═══ TEXTO PARA LEITURA

Nós, seres humanos, caminhamos sobre a terra. Acima de nós está o céu; abaixo, a terra, com aquilo que a Bíblia chama de “região dos mortos”. De fato, tudo aquilo que morre é “enterrado”, isto é, volta para a terra. Caminhando sobre a terra, percebemos em nós duas forças ou dois apelos: um, que nos puxa para cima, para o alto, para a Vida; outro, que nos puxa para baixo, para a morte. Isso faz com que, às vezes, nos sintamos “inclinados” para o alto, para Deus, para a esperança – é quando nos sentimos vivos! Às vezes, porém, nos sentimos “pra baixo”, derrubados, dobrados ao chão, como que enterrados no desânimo – é quando nos sentimos mortos por dentro.

Hoje celebramos a Assunção, a elevação de Maria em corpo e alma ao céu. É um dogma de fé. Nossa Igreja crê na preservação do corpo de Maria após a morte, justamente pelo fato de que seu corpo foi escolhido por Deus para gerar o autor da Vida, Cristo. Assim como o corpo do Filho “não foi abandonado à região da morte”, “não conheceu a corrupção” (cf. At 2,26-31), assim cremos que o corpo da Mãe recebeu essa graça de ser recolhido por Deus no céu, após a sua morte, pois seu corpo foi o sacrário vivo que concebeu Jesus, vencedor da morte, Aquele por meio do qual “todos ressuscitarão”, “todos reviverão” (cf. 1Cor 15,21-22).

A elevação de Maria em corpo e alma ao céu nos pergunta se estamos alimentando em nós a força que nos eleva para o alto ou a força que nos puxa para baixo; se estamos escolhendo nos definir a partir do alto ou a partir de baixo. Enquanto vivermos experimentaremos essa tensão entre o céu e a terra, entre a vida e a morte, entre nos sentirmos perto de Deus e nos sentirmos distantes d’Ele. Essa tensão foi descrita no Apocalipse com dois sinais: o sinal da Mulher vestida de sol e o sinal do Dragão cor de fogo, que foi expulso do céu e precipitado para a terra (cf. Ap 12,9). A Mulher representa não somente Maria, mas a Igreja, isto é, nós, povo de Deus, chamados a gerar vida e esperança em um mundo marcado pela cultura de morte. Assim como Jesus e sua Mãe, a Igreja encontra-se num mundo que, escravo da ambição do lucro, fragiliza a vida e favorece constantemente a morte. Nesse combate, somos sustentados pela certeza da vitória de Deus, como diz a Palavra: “Se nós trabalhamos e lutamos, é porque pomos a nossa esperança no Deus vivo, Salvador de todos os homens, sobretudo dos que têm fé” (1Tm 4,10).

O Evangelho nos coloca diante de duas mães de família: Maria e Isabel; a mãe jovem e a mãe anciã. Ambas estão grávidas. Ambas se alegram por suas famílias terem sido visitadas pelo Deus que “derruba do trono os poderosos e eleva os humildes; que enche de bens os famintos, e despede os ricos de mãos vazias” (cf. Lc 1,52-53); pelo Deus que se posiciona contrário à desigualdade social, porque ela produz violência e morte em muitas famílias. Hoje elevamos nossa súplica a Deus por todas as famílias empobrecidas por uma política econômica que favorece os que já são ricos e prejudica os que são pobres; por todas as famílias afetadas pelo desemprego, pelos vícios, pela dependência química; famílias machucadas pela separação, entristecidas pelo luto, desprovidas de fé e de esperança porque não alcançadas pela ação pastoral da nossa Igreja.

══════
═══ MATERIAL DE ORIGEM

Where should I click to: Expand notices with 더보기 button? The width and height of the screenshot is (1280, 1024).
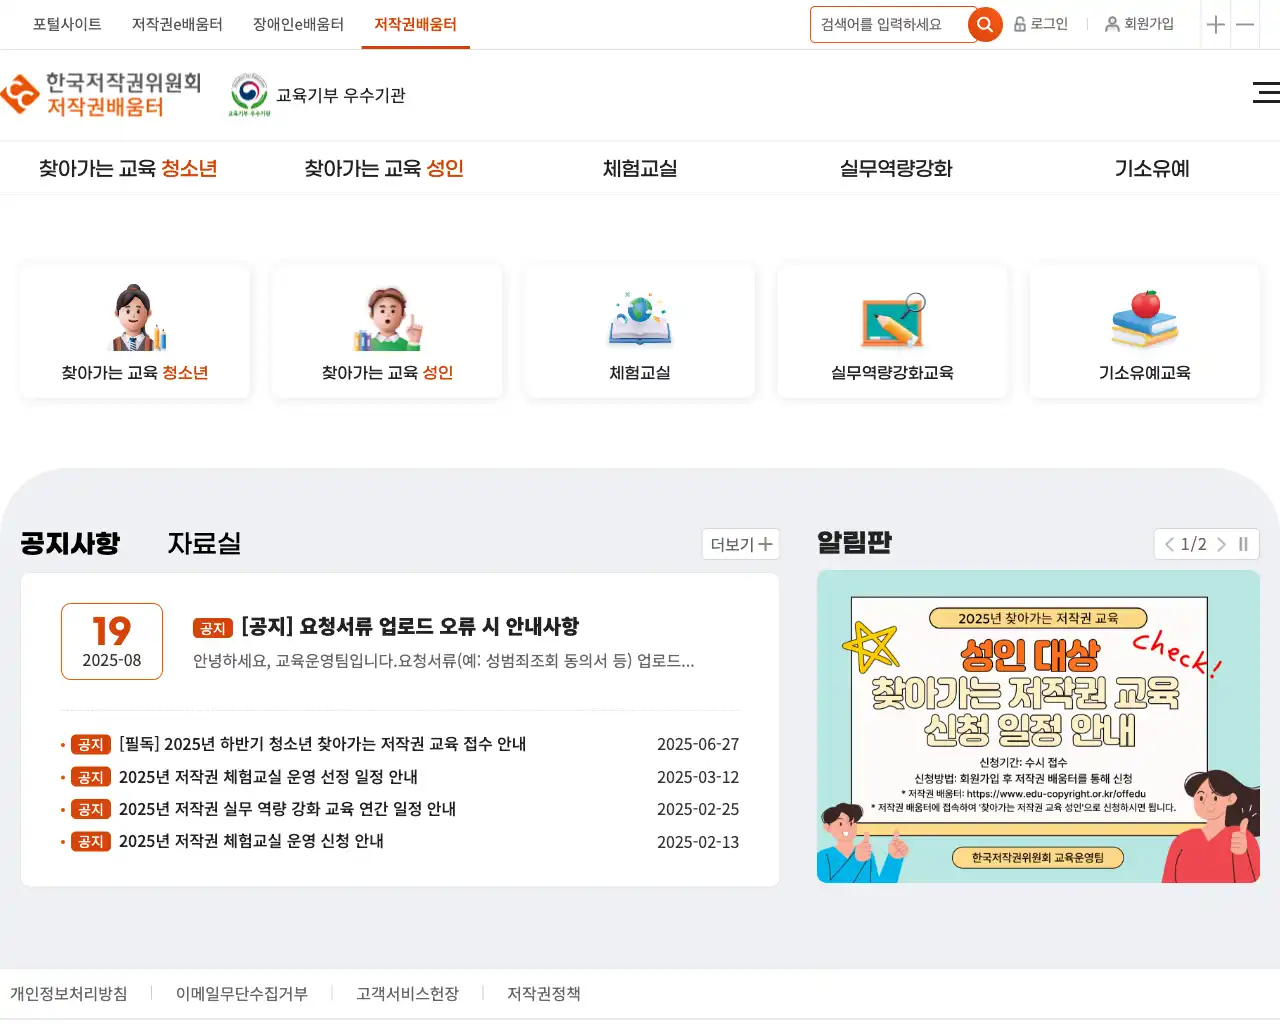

══════

■ TAREFAS A REALIZAR
1. Responda com base no texto sobre a Assunção de Maria:
(a) Quais são as duas forças ou apelos que percebemos em nós ao caminhar sobre a terra?
(b) Com quais dois sinais o Apocalipse descreveu a tensão entre o céu e a terra?
(c) Quais duas mães de família o Evangelho coloca diante de nós?
2. Apresente a continuação do texto sobre a Assunção de Maria a partir do ponto em que ele termina.

■ RESPOSTAS EM ORDEM
1.
(a) Uma força nos puxa para cima, para o alto, para a Vida; a outra nos puxa para baixo, para a morte.
(b) O sinal da Mulher vestida de sol e o sinal do Dragão cor de fogo.
(c) Maria e Isabel, a mãe jovem e a mãe anciã.

2.
A visita de Maria a Isabel, levando àquela família a alegria do Espírito Santo, questiona o fechamento das nossas famílias em si mesmas e a ausência nossa, enquanto Igreja, das famílias que precisam ser visitadas pela ação renovadora e transformadora do Espírito Santo. Inúmeras famílias perderam a direção do céu e se sentem distantes de Deus. Nelas não há espaço para a fé, a esperança e o amor, porque se encontram voltadas para baixo, enterradas na desorientação, na descrença, na inimizade; sua esperança foi substituída pela apatia; quando não, pela escravidão do consumismo, um consumismo que, além de trazer vazio, endivida e gera ainda mais conflito e discussão em casa. As casas estão hoje, em sua maioria, habitadas pela solidão: a mãe busca sobreviver à solidão com remédios, bebida, droga ou homens; os filhos buscam sobreviver à solidão afundando-se e perdendo-se na Internet; o pai busca sobreviver à solidão nos bares ou em relações de adultério...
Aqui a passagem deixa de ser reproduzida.